REQUIRED TASKS:
**a.** In the forum answer on Spark SQL and sparklyr, swap "dplyr" for "data.table" and write out everything from "Spark sql doesn't" down to "in a SparkDataFrame.".
**b.** Answer these questions from the forum answer on Spark SQL and sparklyr:
(i) What does paste get translated to?
(ii) What kind of output do collect_list and collect_set produce?
(iii) Which three functions does the answer suggest using if you do not want your result replicated by the same row?
**c.** Extend the forum answer on Spark SQL and sparklyr, starting after its last line.

EXCERPTED TEXT:

Spark sql doesn't support it if you use aggregate functions without aggregating.
Sparklyr translates commands to an sql statement, this is the reason why it works in dplyr with an ordinary dataframe but does’nt work in a SparkDataFrame.
If you look at the second bit in the error message,you can see that it is incorrect.
== SQL ==
SELECT `id`, `x`, CONCAT_WS(' ', `y`, ' ' AS "collapse") AS `y`
paste gets translated to CONCAT_WS. concat however would paste columns together.
Here, you can also use collect_list and collect_set, but they produce list outputs.
You can use summarise, collect_list, and paste, if you do not want your result to be replicated by the same row.
res <- d_sdf %>%
group_by(id, x) %>%
summarise( yconcat =paste(collect_list(y)))

GIVEN DATA:
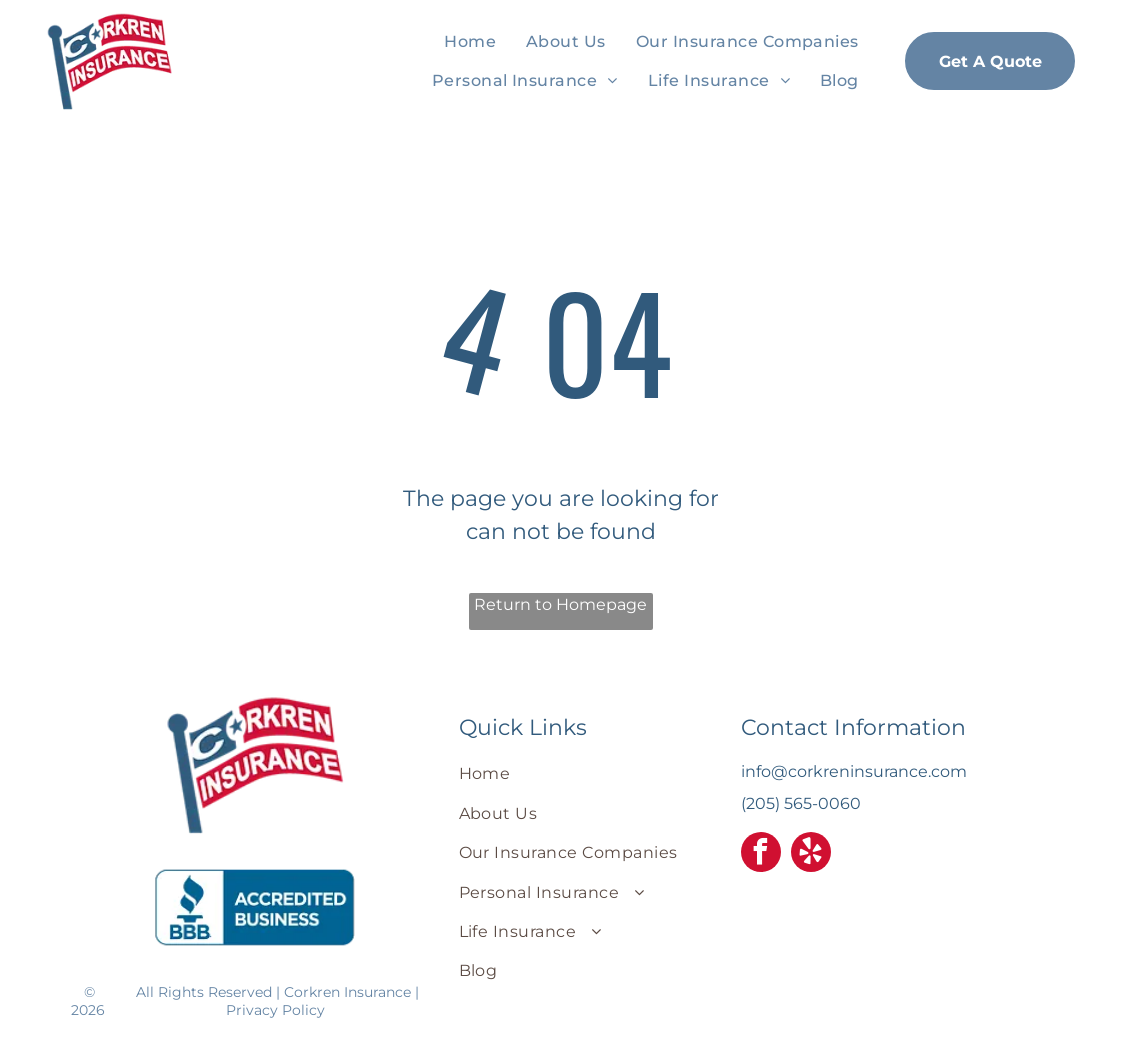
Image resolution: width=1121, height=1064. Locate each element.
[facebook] (761, 854)
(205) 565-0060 (801, 803)
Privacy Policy (275, 1010)
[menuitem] (470, 41)
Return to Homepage (560, 604)
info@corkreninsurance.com (854, 771)
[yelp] (811, 854)
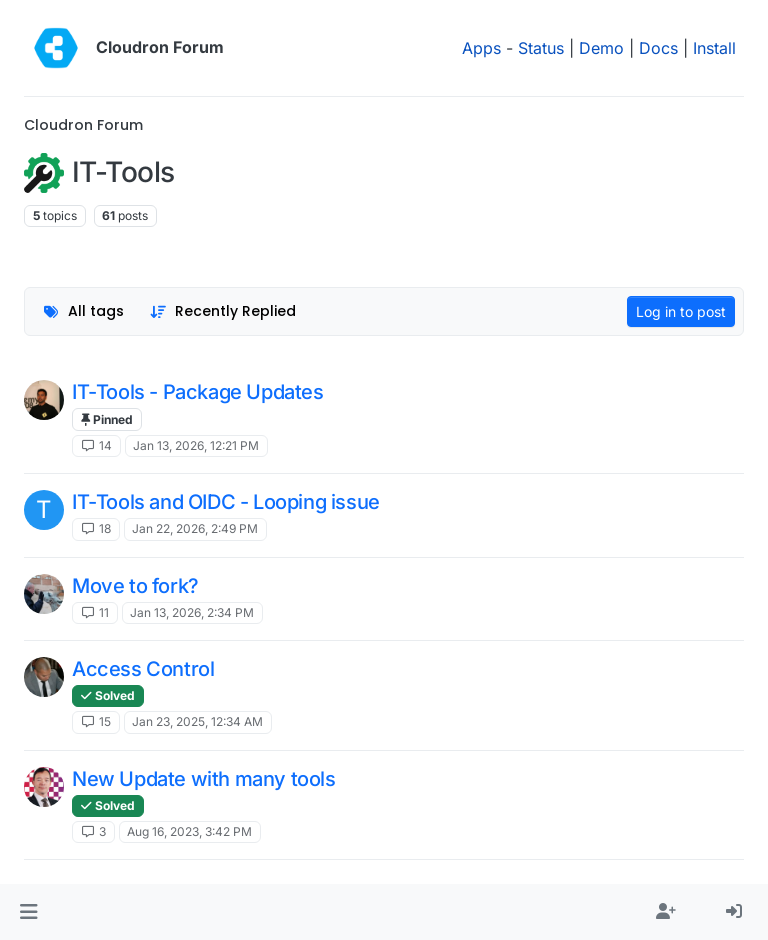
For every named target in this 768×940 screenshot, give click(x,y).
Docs (658, 48)
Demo (601, 48)
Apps (481, 48)
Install (714, 48)
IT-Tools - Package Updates (198, 392)
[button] (28, 912)
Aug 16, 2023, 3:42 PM (189, 831)
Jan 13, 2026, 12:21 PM (196, 445)
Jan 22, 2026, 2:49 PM (195, 528)
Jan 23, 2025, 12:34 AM (197, 721)
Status (541, 48)
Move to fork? (135, 586)
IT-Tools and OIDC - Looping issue (226, 502)
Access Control (143, 669)
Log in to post (681, 311)
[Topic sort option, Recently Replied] (223, 311)
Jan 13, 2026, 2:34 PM (192, 612)
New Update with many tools (204, 779)
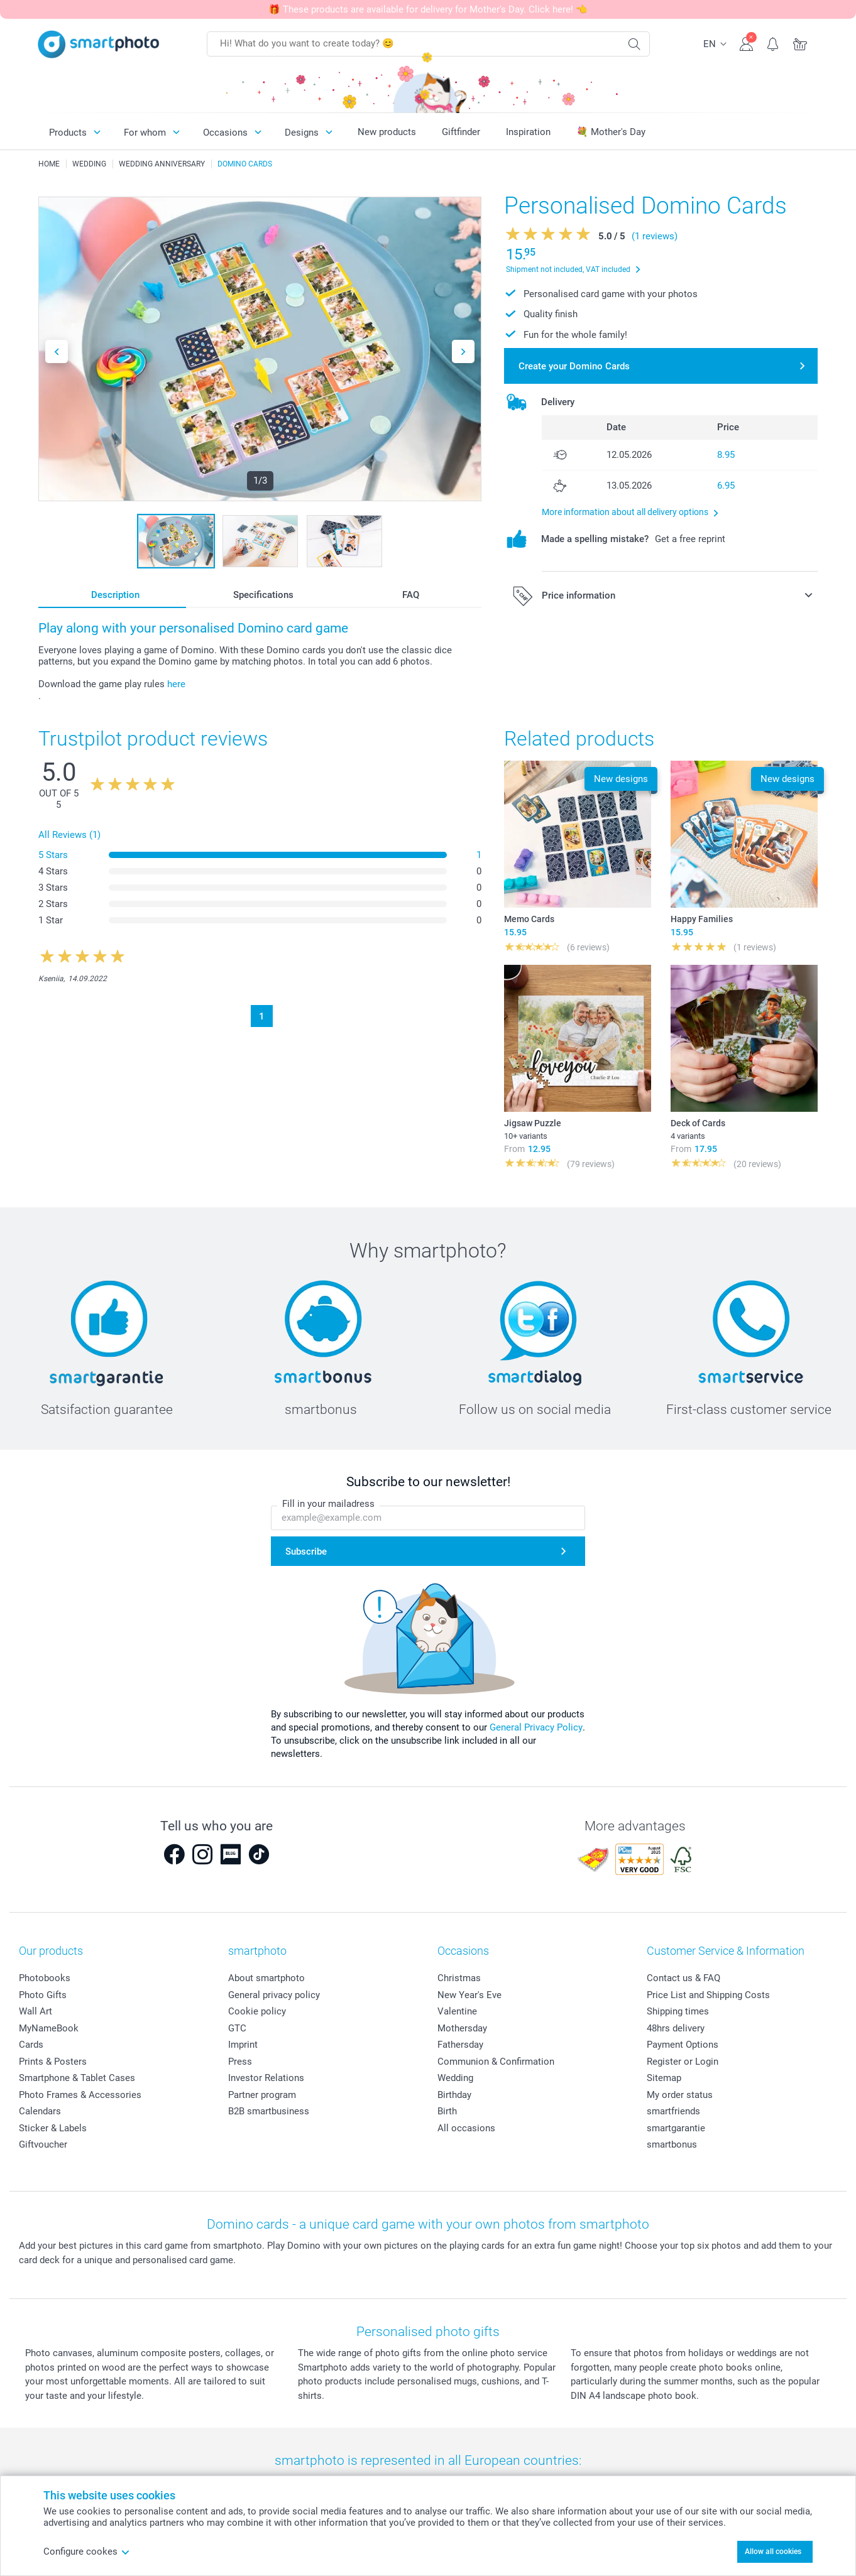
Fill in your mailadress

WRITTEN RESPONSES:
**a.**
Spark sql doesn't support it if you use aggregate functions without aggregating.
Sparklyr translates commands to an sql statement, this is the reason why it works in data.table with an ordinary dataframe but does’nt work in a SparkDataFrame.

**b.**
(i) CONCAT_WS
(ii) List outputs
(iii) summarise, collect_list, and paste

**c.**
result:
Source: lazy query [?? x 3]
Database: spark connection master=local[8] app=sparklyr local=TRUE
Grouped by: id
id x y
<chr> <chr> <chr>
1 1 201 End
2 2 201 Other End
3 1 200 This That
4 2 200 The
If you want to have your rows replicated, you can join this back onto your original data.
d_sdf %>% left_join(res)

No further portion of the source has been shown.